The Volokh Conspiracy
Mostly law professors | Sometimes contrarian | Often libertarian | Always independent
A new article in Science, "Evidence, alarm, and the debate over e-cigarettes," warns that, when it comes to vaping, "prohibitionist measures threaten public health." This may not be news to those that have followed the burgeoning medical and social science literature on e-cigarettes and vaping, but it is quite notable to see this message in a journal as prestigious as Science.
Written by researchers from the schools of public health at Ohio State, Emory, New York University and Columbia, the article explains the importance adopting prudent harm reduction strategies to address the health consequences of tobacco use and the risks of adopting unnecessarily prohibitionist or restrictive policies.
The article begins:
This is a moment for legitimate alarm at the intersection of two distressing but distinct epidemiological patterns involving e-cigarettes ("vaping"): an increase in vaping among youth and a sudden outbreak of acute lung injuries and deaths in the United States, associated most strongly with vaping tetrahydrocannabinol (THC), the main psychoactive compound in cannabis. Discussions of vaping, however, often neglect distinctions between nicotine and THC; between adults and youth; and between products obtained through the retail and black markets. As we move to confront these challenges, we face the danger that justifiable alarm will turn alarmist, short-circuiting careful analysis of the full range of evidence and focusing attention on the most frightening, thus enhancing the prospect of adopting counterproductive policy. We suggest that the evidence warns against prohibitionist measures. Restricting access and appeal among less harmful vaping products out of an abundance of caution while leaving deadly combustible products on the market does not protect public health. It threatens to derail a trend that could hasten the demise of cigarettes, poised to take a billion lives this century.

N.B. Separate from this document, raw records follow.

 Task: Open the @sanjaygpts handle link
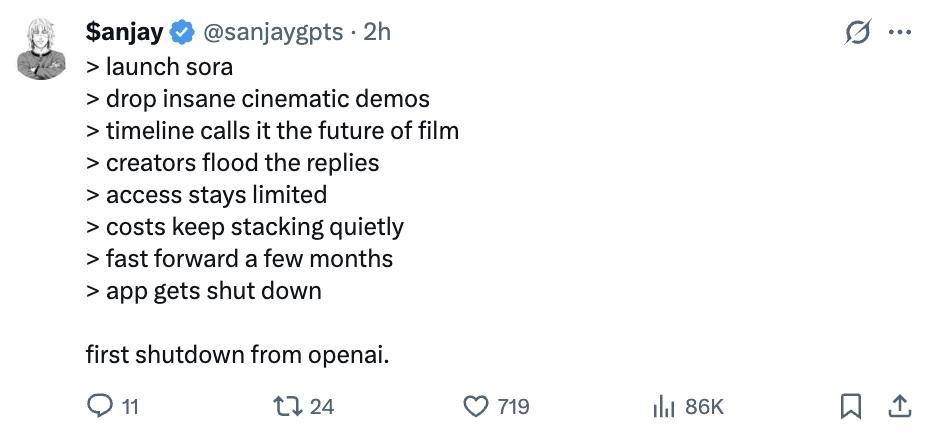tap(273, 32)
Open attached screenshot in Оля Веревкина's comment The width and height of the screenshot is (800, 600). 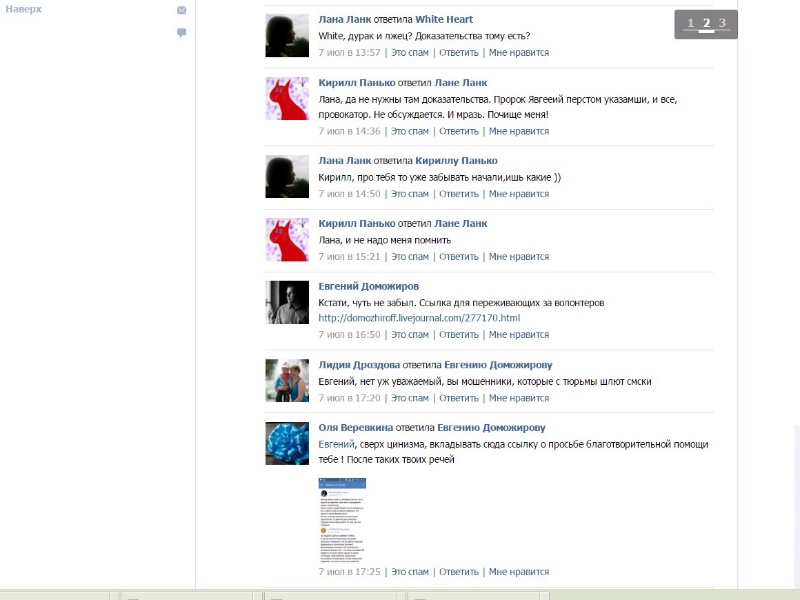(349, 520)
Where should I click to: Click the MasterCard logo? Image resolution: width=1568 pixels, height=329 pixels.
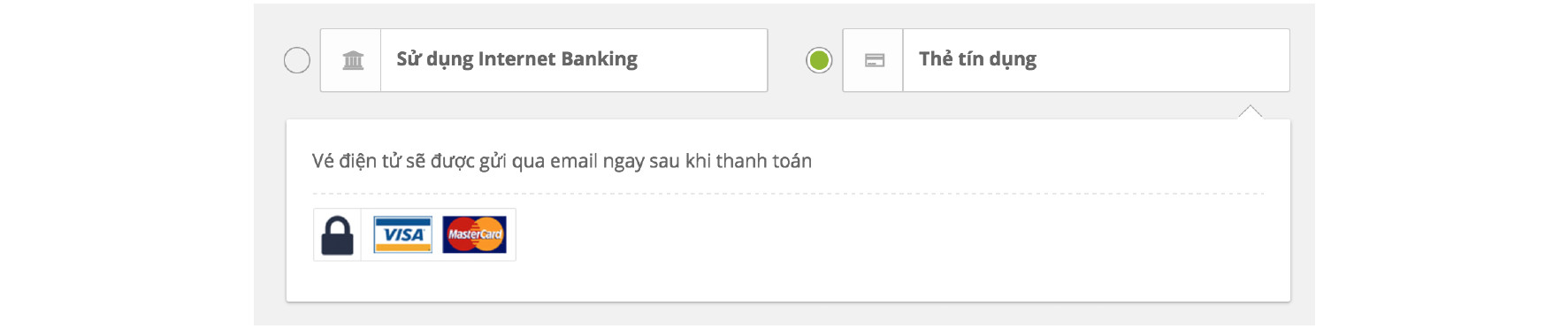pyautogui.click(x=475, y=234)
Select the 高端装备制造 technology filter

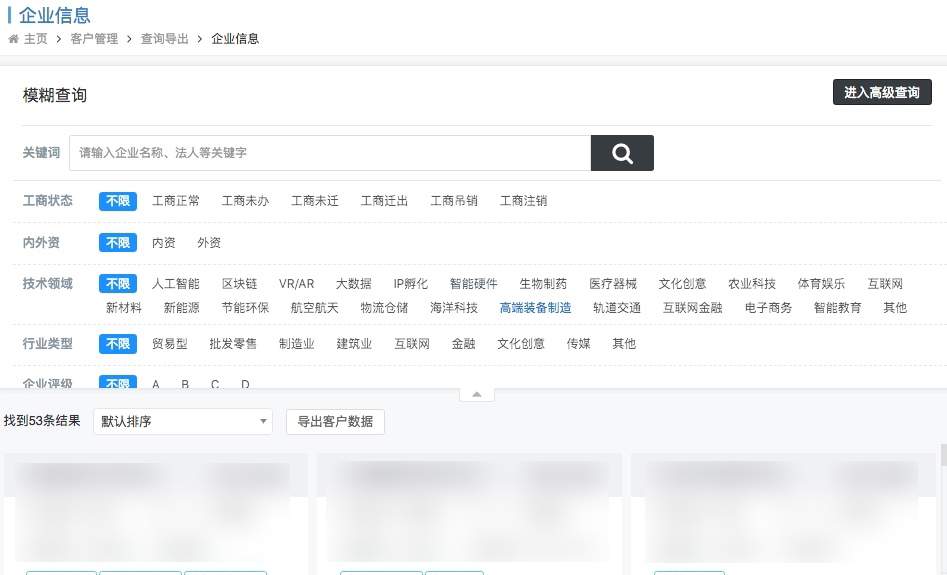click(535, 308)
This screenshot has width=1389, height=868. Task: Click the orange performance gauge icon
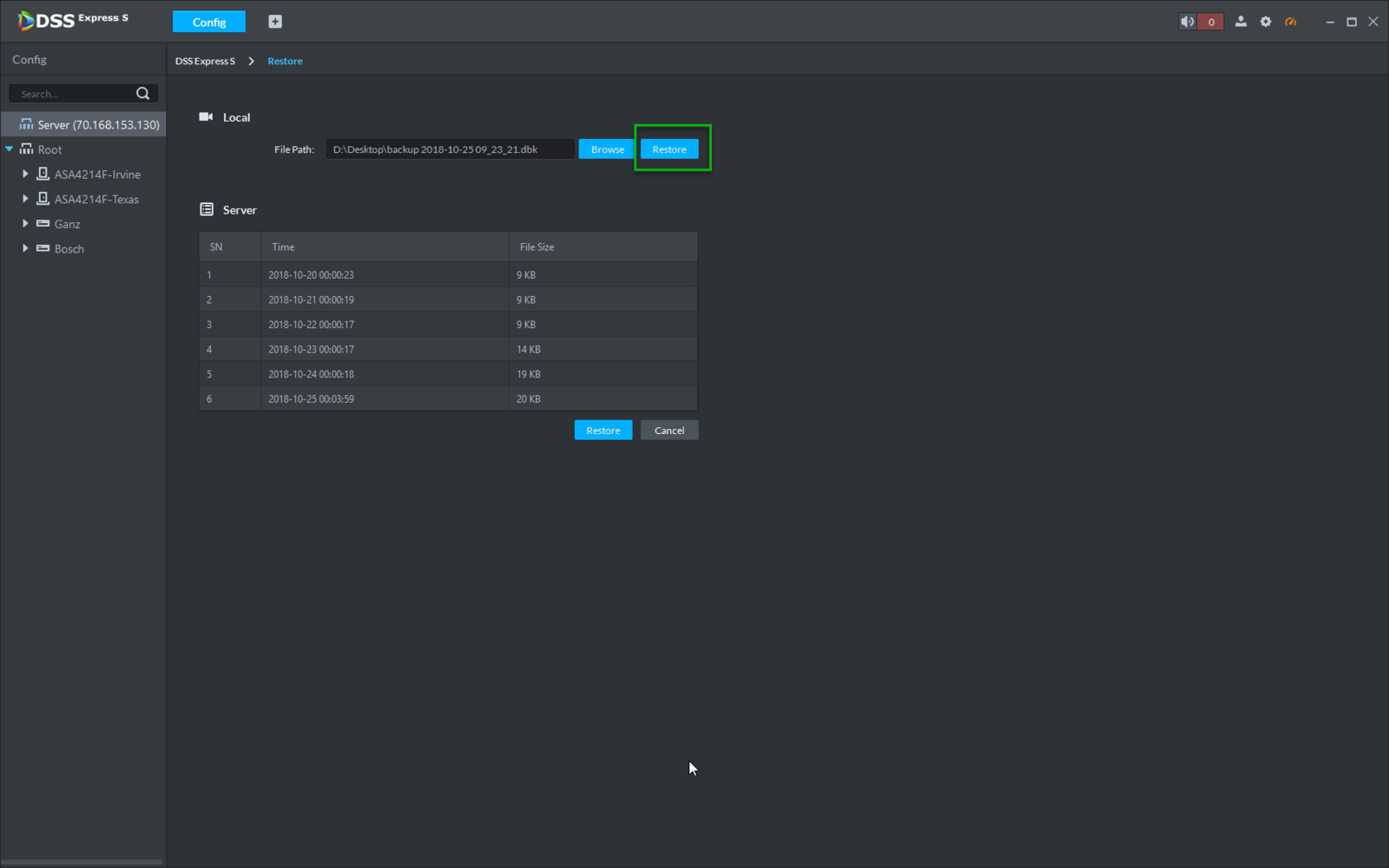pos(1291,22)
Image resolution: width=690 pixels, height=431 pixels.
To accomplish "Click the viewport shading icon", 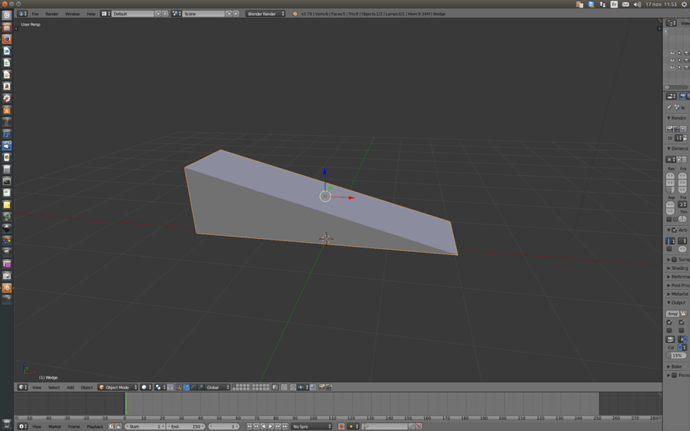I will (146, 387).
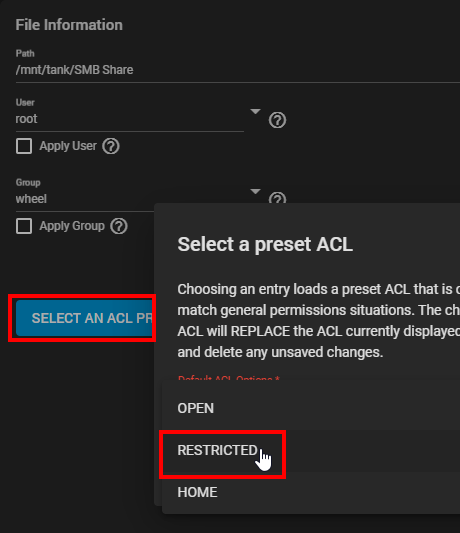Click the Group wheel field
460x533 pixels.
(85, 199)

Surveying the relevant literature, the article notes that there is widespread support for the proposition that "vaping nicotine is much safer than smoking" and that "Careful analysis of all the data in context indicates that the net benefits of vaped nicotine products outweigh the feared harms to youth." Among other things, the authors note, is that e-cigarettes have been shown to be "more effective than medicinal NRTs [nicotine replacement therapies] at helping smokers quite" and that the availability of flavors often play a key role in helping smokers quit.
The most conservative estimates suggest that were vaping nicotine to replace most smoking over the next 10 years, 1.6 million premature deaths would be avoided and 20.8 million quality adjusted years of life would be saved in the United States alone. The greatest gains would be among younger cohorts.
Despite the growing body of research supporting the role of e-cigarettes as part of a broader tobacco harm reduction strategy, regulatory measures threatening to squelch the e-cigarette market and curtail the usefulness of vaping as a smoking cessation tool proliferate at all levels of government. Perhaps this article will help turn the tide and lead to more effective—and more life-saving—approach to tobacco.